- Aufgabe 1 -
Kopiere aus dem Auszug wortgetreu die Stelle, die bei „Lindsey Vonn ist“ beginnt und bei „Louise. (Foto: AP)“ endet.
- Aufgabe 2 -
Fasse den Auszug in zwei Sätzen zusammen.

- Auszug -
══════════
Lindsey Vonn ist in den vergangenen Wochen oft nach Maria Riesch gefragt worden, so geht das Spiel im alpinen Ski-Weltcup der Frauen ja seit Jahren: Vonn gegen Riesch, Riesch gegen Vonn, die beiden Freundinnen, und meistens antworten die beiden das gleiche. Und doch hat sich etwas verändert in diesem Winter, neulich antwortete Vonn: Sie habe das Gefühl, Maria Riesch komme ihr immer näher, es werde sehr schwierig, den Gesamtweltcup das vierte Mal in Serie zu gewinnen, sie verspüre, sagte Vonn, "einen Extradruck".

Zwei Siege gegen Lindsey Vonn: Maria Riesch bei der Abfahrt in Lake Louise. (Foto: AP)
══════════
- Liste -
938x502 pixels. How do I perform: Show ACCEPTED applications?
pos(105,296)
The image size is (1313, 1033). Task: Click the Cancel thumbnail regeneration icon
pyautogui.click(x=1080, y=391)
══════════
- Vollständige Lösung 1 -
Lindsey Vonn ist in den vergangenen Wochen oft nach Maria Riesch gefragt worden, so geht das Spiel im alpinen Ski-Weltcup der Frauen ja seit Jahren: Vonn gegen Riesch, Riesch gegen Vonn, die beiden Freundinnen, und meistens antworten die beiden das gleiche. Und doch hat sich etwas verändert in diesem Winter, neulich antwortete Vonn: Sie habe das Gefühl, Maria Riesch komme ihr immer näher, es werde sehr schwierig, den Gesamtweltcup das vierte Mal in Serie zu gewinnen, sie verspüre, sagte Vonn, "einen Extradruck".

Zwei Siege gegen Lindsey Vonn: Maria Riesch bei der Abfahrt in Lake Louise. (Foto: AP)

- Vollständige Lösung 2 -
Lindsey Vonn wird im alpinen Ski-Weltcup der Frauen seit Jahren und auch in den vergangenen Wochen oft nach ihrer Freundin Maria Riesch gefragt. In diesem Winter sagte Vonn jedoch, Riesch komme ihr immer näher, es werde sehr schwierig, den Gesamtweltcup zum vierten Mal in Serie zu gewinnen, und sie verspüre „einen Extradruck“.